Tommaso Martini

Personal information
- Born: 17 July 2002 (age 24)

Fencing career
- Sport: Fencing
- Country: Italy
- Weapon: Foil
- Hand: Right-handed

Medal record
Men's foil
Representing Italy
World Championships
| Gold medal – first place | 2026 Hong Kong | Team |
European Championships
| Bronze medal – third place | 2026 Antony | Individual |
World University Games
| Gold medal – first place | 2025 Rhine-Ruhr | Team |
| Bronze medal – third place | 2021 Chengdu | Team |
| Bronze medal – third place | 2025 Rhine-Ruhr | Individual |

= Tommaso Martini (fencer) =

Italian fencer (born 2002)

Tommaso Martini (born 17 July 2002) is an Italian right-handed foil fencer.

==Career==
Martini represented Italy at the 2025 Summer World University Games in fencing and won a gold medal in the team foil event and a bronze medal in the individual event.
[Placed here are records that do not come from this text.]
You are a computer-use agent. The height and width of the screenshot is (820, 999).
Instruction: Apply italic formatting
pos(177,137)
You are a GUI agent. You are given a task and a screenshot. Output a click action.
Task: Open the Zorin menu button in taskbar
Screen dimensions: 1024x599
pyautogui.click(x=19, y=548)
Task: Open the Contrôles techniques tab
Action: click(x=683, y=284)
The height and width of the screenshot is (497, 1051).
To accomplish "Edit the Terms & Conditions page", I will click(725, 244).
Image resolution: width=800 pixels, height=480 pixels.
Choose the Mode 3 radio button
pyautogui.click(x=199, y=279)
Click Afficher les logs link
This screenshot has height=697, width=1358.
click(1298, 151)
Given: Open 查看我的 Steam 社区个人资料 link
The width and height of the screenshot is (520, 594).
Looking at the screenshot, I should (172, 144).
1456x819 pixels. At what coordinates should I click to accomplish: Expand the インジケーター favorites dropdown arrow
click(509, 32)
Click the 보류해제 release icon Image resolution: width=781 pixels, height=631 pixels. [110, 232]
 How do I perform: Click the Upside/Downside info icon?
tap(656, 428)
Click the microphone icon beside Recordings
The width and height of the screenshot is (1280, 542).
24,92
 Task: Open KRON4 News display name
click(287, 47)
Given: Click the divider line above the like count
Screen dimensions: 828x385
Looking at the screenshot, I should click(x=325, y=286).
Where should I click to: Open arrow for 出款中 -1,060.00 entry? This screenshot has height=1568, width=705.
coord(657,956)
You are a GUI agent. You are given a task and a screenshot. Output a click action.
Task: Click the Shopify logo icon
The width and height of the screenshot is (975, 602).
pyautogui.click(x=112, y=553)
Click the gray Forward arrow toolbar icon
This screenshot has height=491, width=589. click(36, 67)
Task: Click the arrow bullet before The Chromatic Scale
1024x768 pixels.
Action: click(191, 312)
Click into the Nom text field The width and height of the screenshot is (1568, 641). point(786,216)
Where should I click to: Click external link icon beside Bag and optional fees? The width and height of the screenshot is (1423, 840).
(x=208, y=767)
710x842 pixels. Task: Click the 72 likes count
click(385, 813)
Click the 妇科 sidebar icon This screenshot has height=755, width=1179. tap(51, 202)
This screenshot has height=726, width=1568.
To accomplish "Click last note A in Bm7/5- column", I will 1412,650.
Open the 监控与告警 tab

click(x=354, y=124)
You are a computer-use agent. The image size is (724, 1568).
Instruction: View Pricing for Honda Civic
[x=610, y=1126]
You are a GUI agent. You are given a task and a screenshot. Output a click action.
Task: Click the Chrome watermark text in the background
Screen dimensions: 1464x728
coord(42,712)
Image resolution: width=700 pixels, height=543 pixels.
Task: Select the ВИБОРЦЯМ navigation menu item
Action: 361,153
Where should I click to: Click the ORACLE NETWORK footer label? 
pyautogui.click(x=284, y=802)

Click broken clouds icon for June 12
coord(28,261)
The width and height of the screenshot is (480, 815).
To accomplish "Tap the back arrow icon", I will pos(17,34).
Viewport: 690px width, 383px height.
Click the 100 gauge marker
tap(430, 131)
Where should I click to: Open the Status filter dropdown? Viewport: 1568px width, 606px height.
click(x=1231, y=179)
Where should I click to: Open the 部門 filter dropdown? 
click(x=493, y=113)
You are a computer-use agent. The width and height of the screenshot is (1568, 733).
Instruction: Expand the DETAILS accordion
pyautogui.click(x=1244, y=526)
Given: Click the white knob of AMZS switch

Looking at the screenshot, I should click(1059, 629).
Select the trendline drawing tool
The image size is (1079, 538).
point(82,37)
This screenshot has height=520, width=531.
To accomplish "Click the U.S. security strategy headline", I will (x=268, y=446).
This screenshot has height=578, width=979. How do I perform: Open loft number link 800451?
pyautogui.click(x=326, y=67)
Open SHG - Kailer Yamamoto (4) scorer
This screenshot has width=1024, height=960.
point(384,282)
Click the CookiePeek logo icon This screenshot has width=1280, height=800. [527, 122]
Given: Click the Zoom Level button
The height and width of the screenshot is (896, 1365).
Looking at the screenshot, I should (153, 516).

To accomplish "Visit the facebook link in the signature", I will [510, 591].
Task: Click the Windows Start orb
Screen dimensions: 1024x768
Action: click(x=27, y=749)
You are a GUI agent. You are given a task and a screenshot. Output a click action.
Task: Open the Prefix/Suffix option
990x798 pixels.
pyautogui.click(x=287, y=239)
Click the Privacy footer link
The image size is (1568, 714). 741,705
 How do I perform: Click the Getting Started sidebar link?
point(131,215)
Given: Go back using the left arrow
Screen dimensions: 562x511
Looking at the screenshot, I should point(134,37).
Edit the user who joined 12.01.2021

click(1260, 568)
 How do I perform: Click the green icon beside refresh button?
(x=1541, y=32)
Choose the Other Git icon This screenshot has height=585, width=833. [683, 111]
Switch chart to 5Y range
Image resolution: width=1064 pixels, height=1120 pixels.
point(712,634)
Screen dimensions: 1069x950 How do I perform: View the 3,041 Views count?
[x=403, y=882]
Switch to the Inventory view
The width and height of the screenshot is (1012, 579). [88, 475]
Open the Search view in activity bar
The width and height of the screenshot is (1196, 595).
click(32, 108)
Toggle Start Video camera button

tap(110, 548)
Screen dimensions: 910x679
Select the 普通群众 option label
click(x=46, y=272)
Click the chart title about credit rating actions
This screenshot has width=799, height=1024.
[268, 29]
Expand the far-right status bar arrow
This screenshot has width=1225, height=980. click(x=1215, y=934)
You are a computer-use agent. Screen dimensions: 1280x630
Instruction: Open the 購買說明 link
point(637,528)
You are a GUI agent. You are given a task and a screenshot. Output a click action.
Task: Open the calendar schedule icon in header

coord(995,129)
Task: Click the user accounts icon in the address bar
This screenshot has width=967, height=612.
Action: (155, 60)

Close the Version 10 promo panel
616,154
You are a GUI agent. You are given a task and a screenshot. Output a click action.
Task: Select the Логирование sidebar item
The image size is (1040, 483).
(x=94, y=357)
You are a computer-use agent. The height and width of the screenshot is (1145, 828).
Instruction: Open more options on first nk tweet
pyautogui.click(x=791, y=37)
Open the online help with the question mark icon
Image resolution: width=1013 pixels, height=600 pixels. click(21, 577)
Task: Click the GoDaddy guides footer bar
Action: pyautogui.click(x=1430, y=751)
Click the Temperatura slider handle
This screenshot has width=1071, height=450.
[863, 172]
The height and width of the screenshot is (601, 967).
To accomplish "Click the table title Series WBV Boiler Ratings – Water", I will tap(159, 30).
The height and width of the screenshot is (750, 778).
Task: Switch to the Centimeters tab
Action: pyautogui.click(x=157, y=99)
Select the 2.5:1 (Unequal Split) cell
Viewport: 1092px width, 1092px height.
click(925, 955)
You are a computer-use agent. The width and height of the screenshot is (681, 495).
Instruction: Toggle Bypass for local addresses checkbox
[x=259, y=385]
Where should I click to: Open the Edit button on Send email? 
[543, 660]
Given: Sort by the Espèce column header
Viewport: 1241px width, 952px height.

In June 2026, he competed at the 2026 European Fencing Championships and won a bronze medal in the individual foil event. He lost to Andrzej Rządkowski in the semifinals and was hampered by a hip flexor injury during the match. The next month he competed at the 2026 World Fencing Championships and won a gold medal in the team foil event.